Job » Rewrite the records from the line containing "Tap the LINE FRIENDS message below" through the line containing "Task: Open the Gamma and LUT tab", swapping "message" for "chat" and leaving everything else as it is.

Material for this task »
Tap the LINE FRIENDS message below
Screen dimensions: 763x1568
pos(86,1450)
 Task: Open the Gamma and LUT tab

==

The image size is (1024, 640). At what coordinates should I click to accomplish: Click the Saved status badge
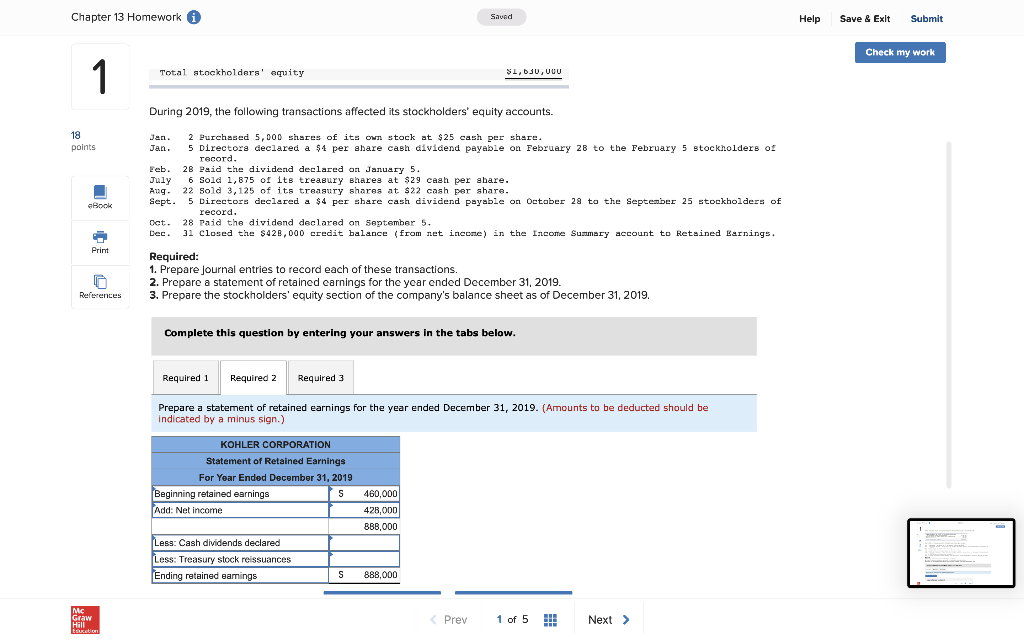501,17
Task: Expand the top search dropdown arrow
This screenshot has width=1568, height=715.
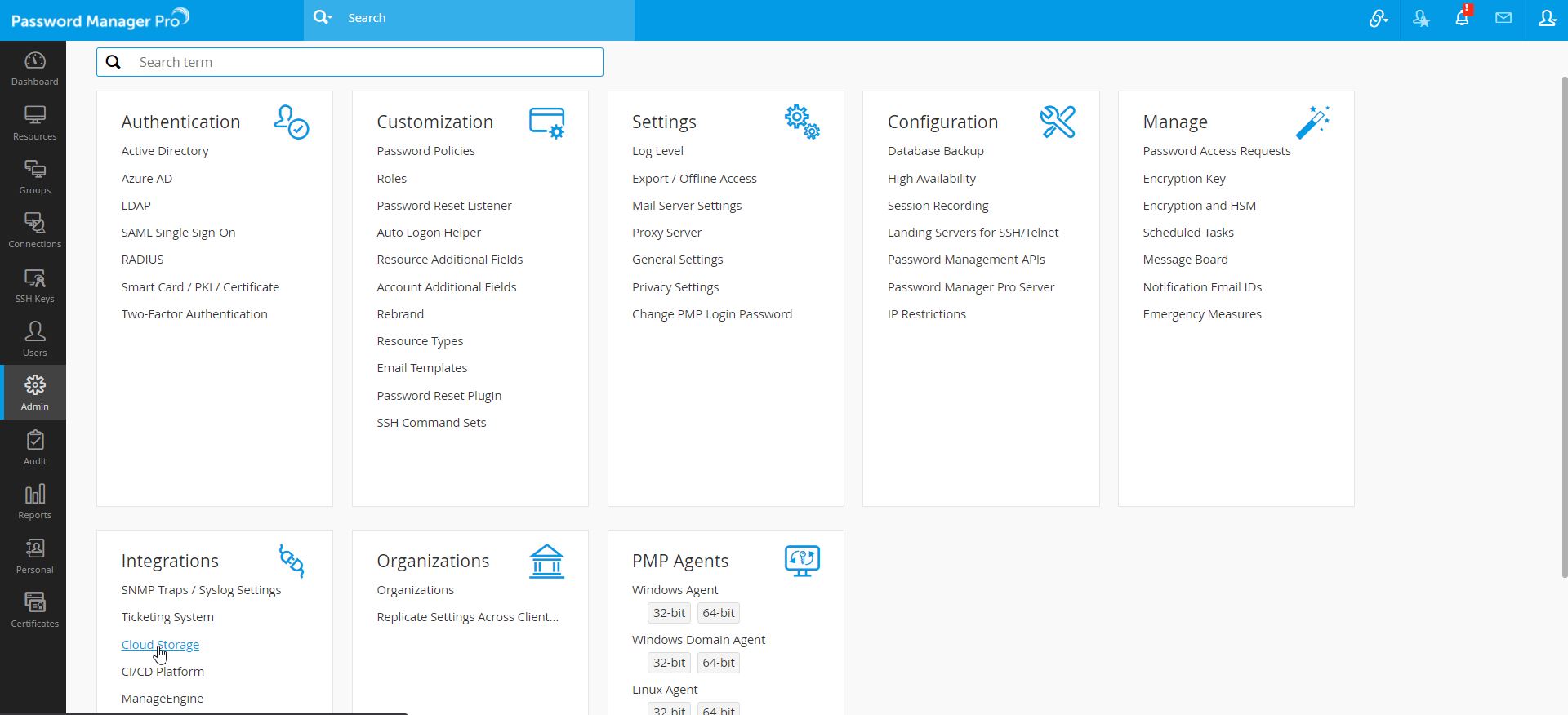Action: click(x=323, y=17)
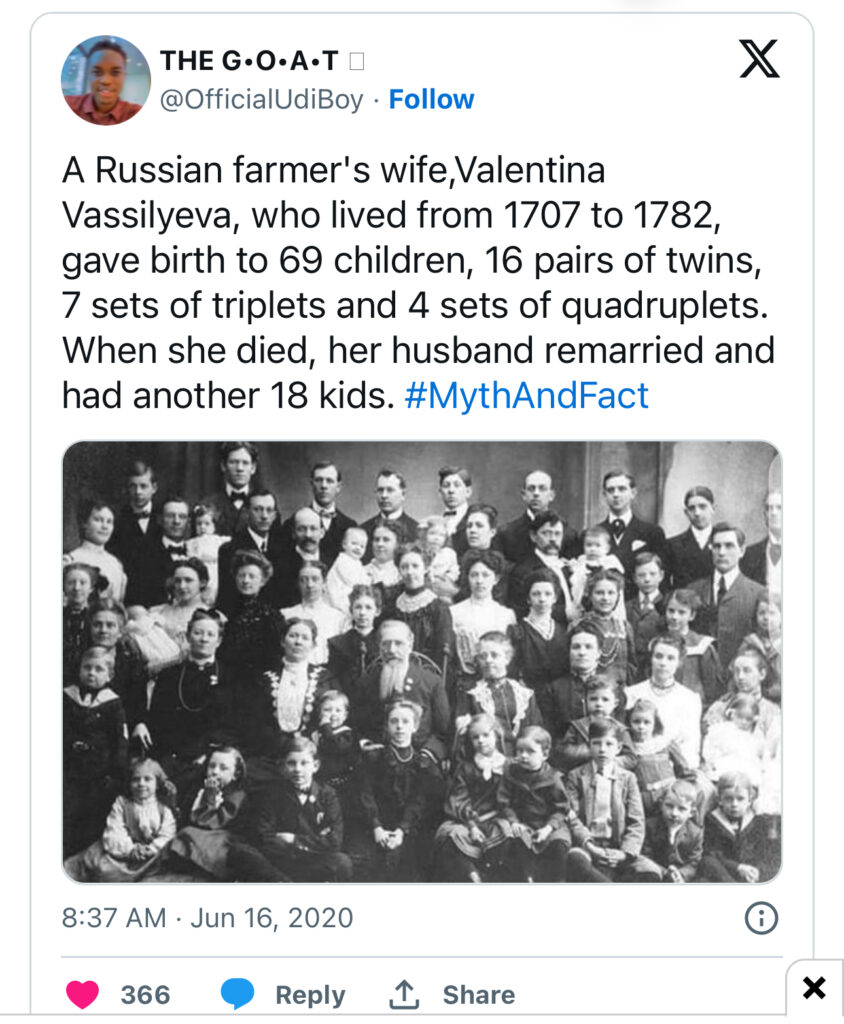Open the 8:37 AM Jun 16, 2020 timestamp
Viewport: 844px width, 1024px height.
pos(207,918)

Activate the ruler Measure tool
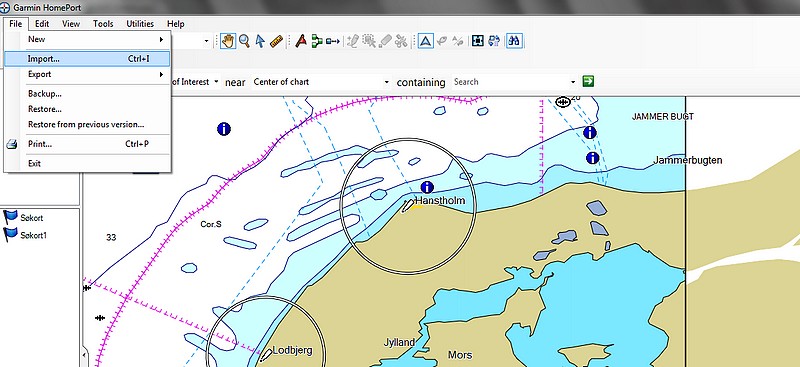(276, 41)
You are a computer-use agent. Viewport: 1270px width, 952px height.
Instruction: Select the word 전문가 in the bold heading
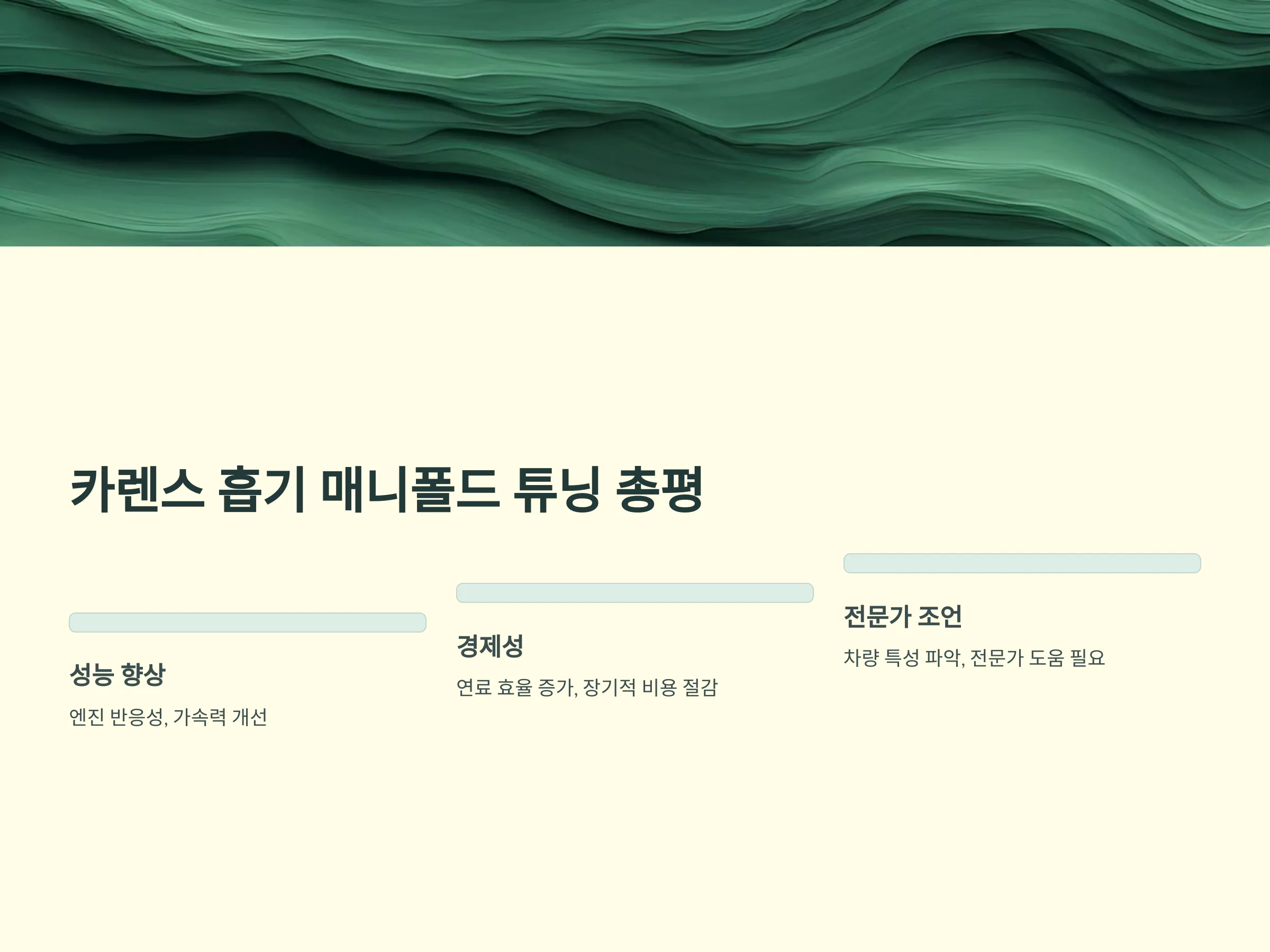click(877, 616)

...

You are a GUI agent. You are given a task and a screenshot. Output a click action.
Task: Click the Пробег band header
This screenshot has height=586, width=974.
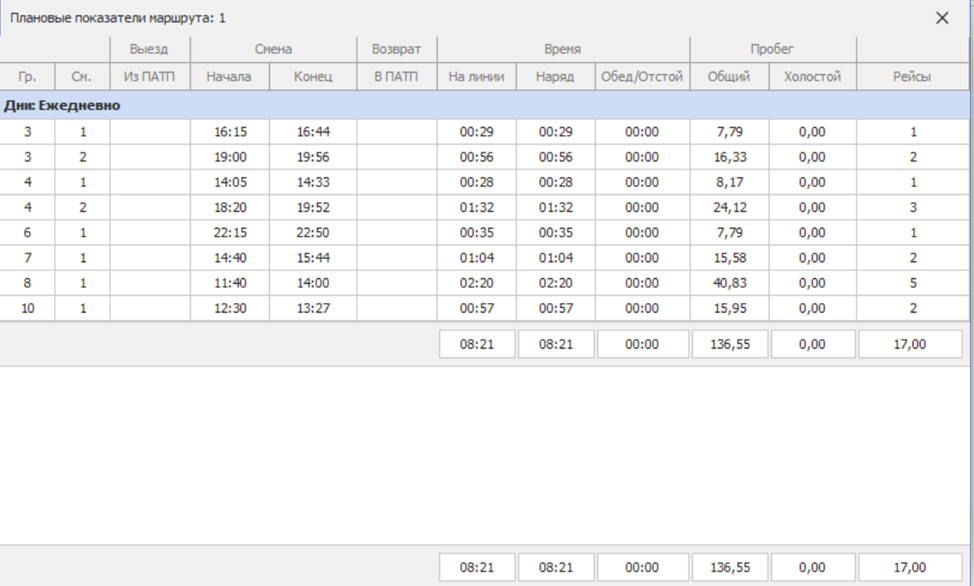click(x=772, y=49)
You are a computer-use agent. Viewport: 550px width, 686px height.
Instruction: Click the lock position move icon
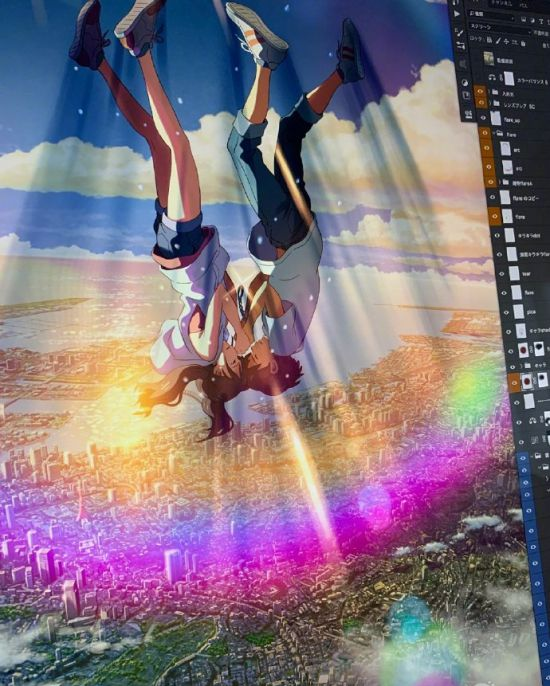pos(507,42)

Exercise answer »
Tap the LINE FRIENDS chat below
Screen dimensions: 763x1568
pos(86,1450)
 Task: Open the Gamma and LUT tab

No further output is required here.